It’s telling that the name of the story is Howards End – in story telling the title traditionally falls to the protagonist. If that’s true in this instance the place works its magic toward the good and against the not so good – let us imagine Howards End is England in microcosm – our author instructs us things will work out for the best -- “Movies where good things happen to good people – I don’t go to those” to paraphrase Mamet. I generally agree; but for ‘Howards End’ I make an exception. The emotional pallet of the film is altogether different from what we expect: the broad strokes of love, hate, greed, lust and yuks… What to do with high spirited well-bred people? They simply won’t crash and burn on cue. Loneliness drives them not to a bar, but a music hall. Shading becomes everything and we must readjust our vision. It’s like walking out of a comic book and into a Renoir; disconcerting at first, but then thoroughly engaging.
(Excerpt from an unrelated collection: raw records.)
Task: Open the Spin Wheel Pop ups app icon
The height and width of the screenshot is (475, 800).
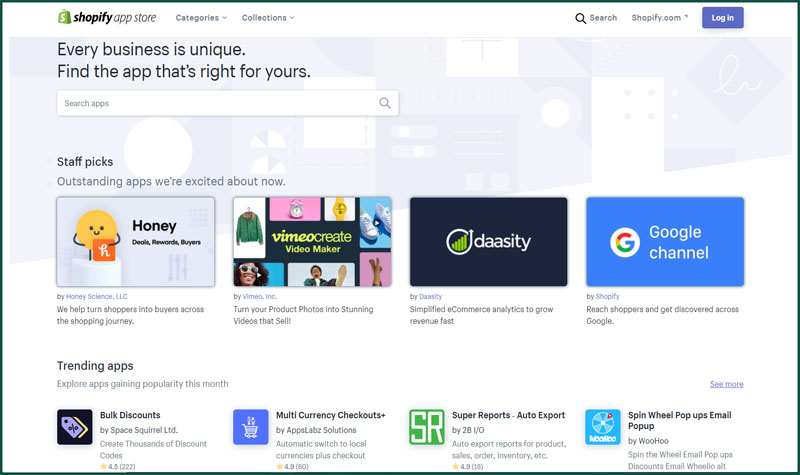Action: click(603, 427)
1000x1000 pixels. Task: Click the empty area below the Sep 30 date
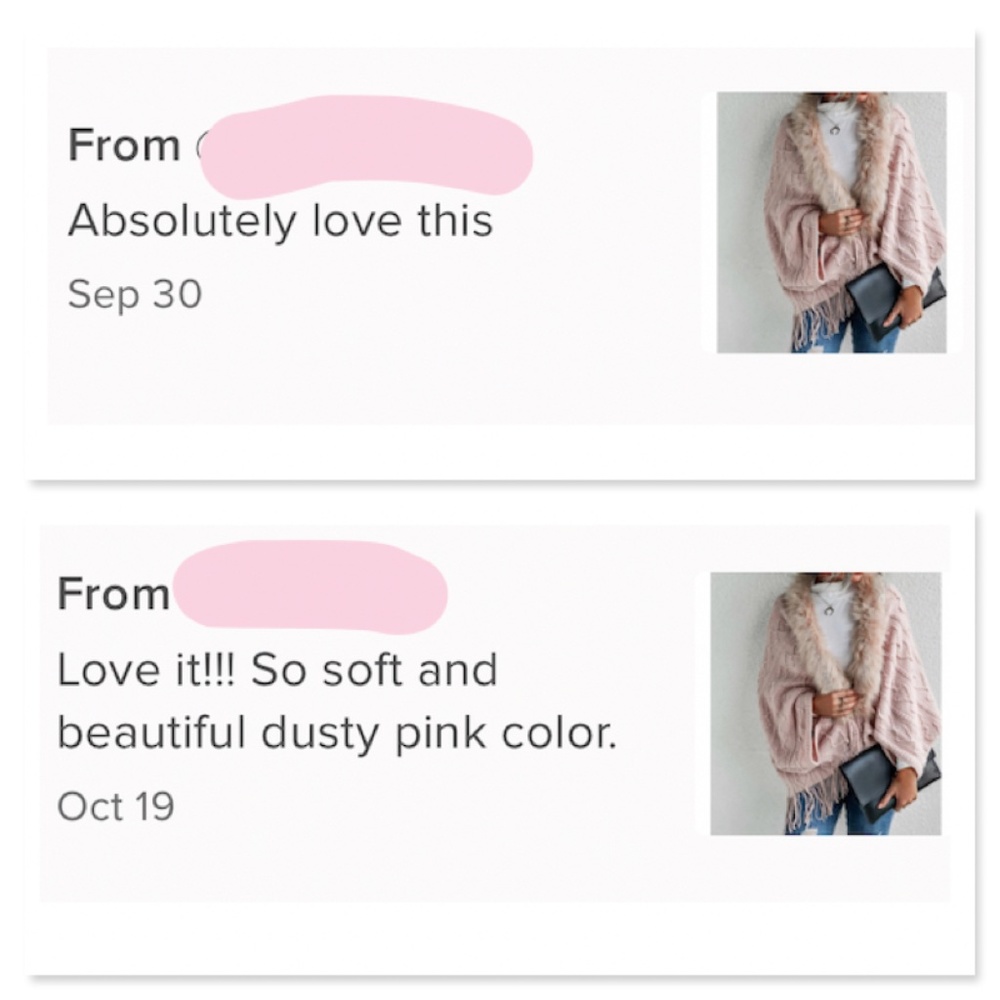click(300, 370)
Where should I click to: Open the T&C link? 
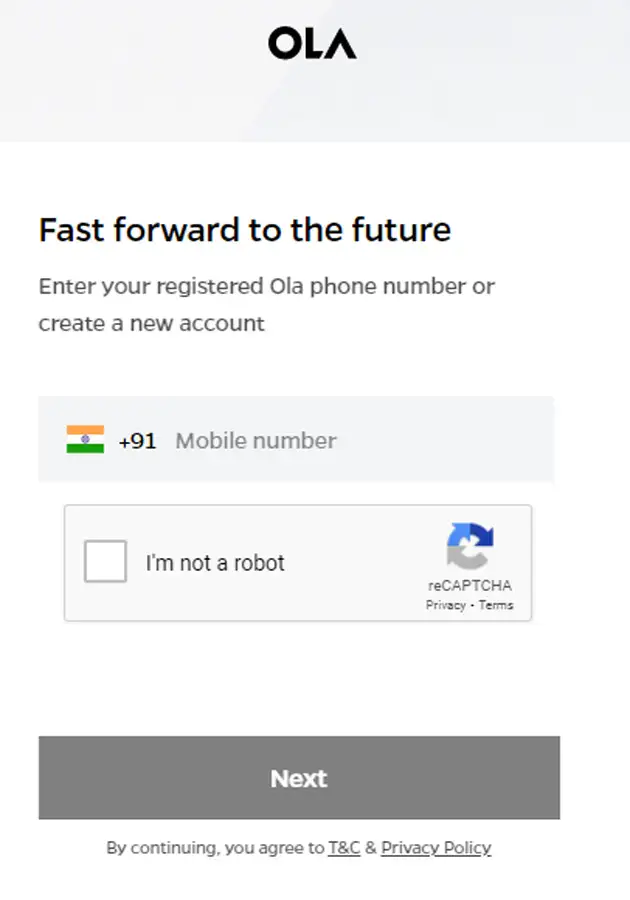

There are few close-ups and no extreme close-ups – almost a feeling of: ‘we’ve paid a fortune for theses set pieces, props and lighting, why would we throw it away on a close-up’? ‘To let the viewer in’ is the answer and ‘to let the character out’, out of this black frame and out from behind this sheen of glass. The climax comes at the hands of Bast and Charles, Henry’s son. Here at last is a scene of action and it is handled with all the finesse of a tourist ordering a meal in a foreign capitol. It may be said the material is not helping – what works for a novel may not always translate to film. No one will ever make a great ‘Great Gatsby’. Film wants to move – ignore this imperative and you’d better have reason. The material of Howards End rarely affords such movement; but you can push it a stop: the material is conservative: let your style become more liberal.
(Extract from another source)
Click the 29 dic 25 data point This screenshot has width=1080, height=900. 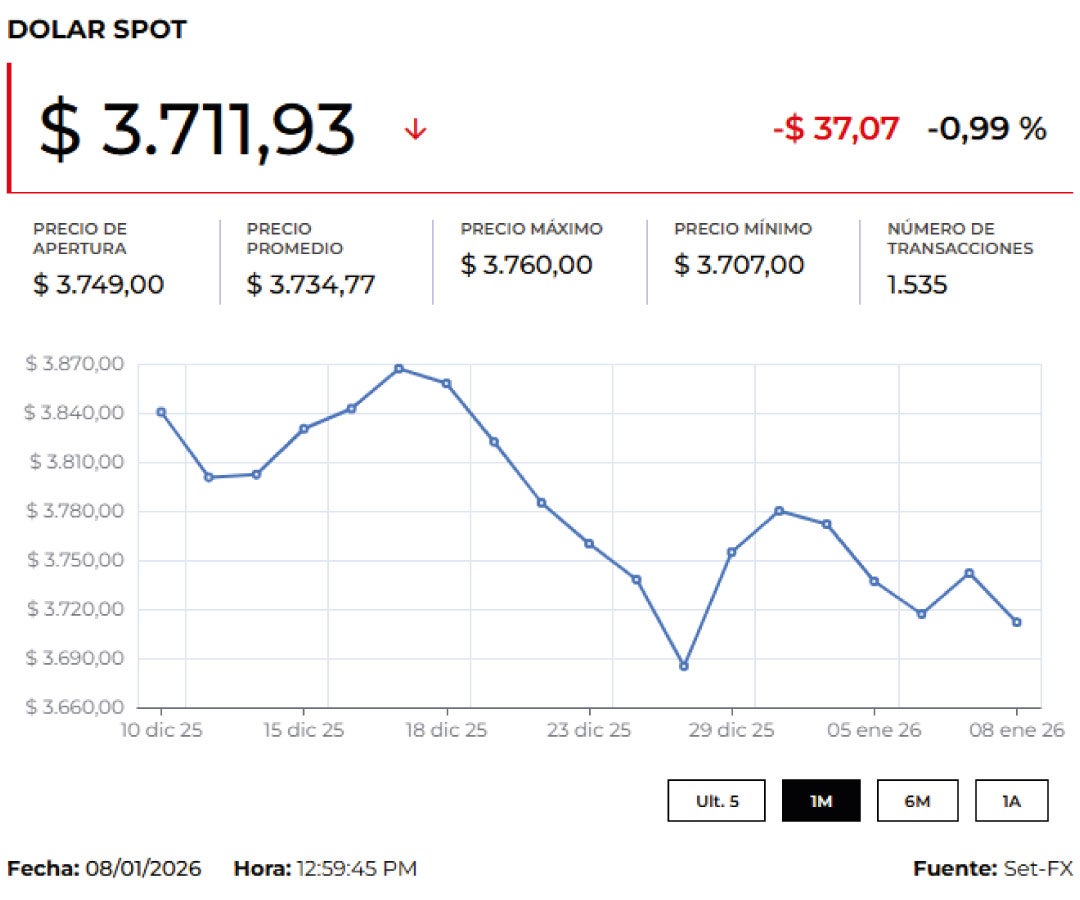(731, 552)
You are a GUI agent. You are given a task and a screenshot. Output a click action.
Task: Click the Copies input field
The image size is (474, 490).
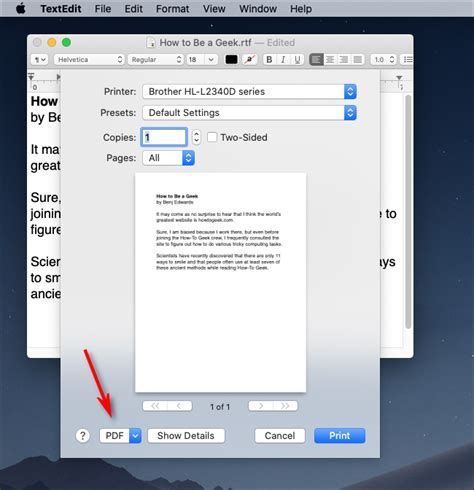tap(164, 137)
The script does this on a number of occasions: we follow Bast as he imagines himself wandering the countryside of a favourite novel, wonderful. I would allow the cameraman this freedom, more dolly and crane shots, extreme close-ups… more freedom -- take off the corsett and let the thing breathe. None of which belies the thrill of watching people from a distant place and time wrestle with that time and the never ending puzzle of being human – on that score Howards End is a masterpiece, and you can do no better.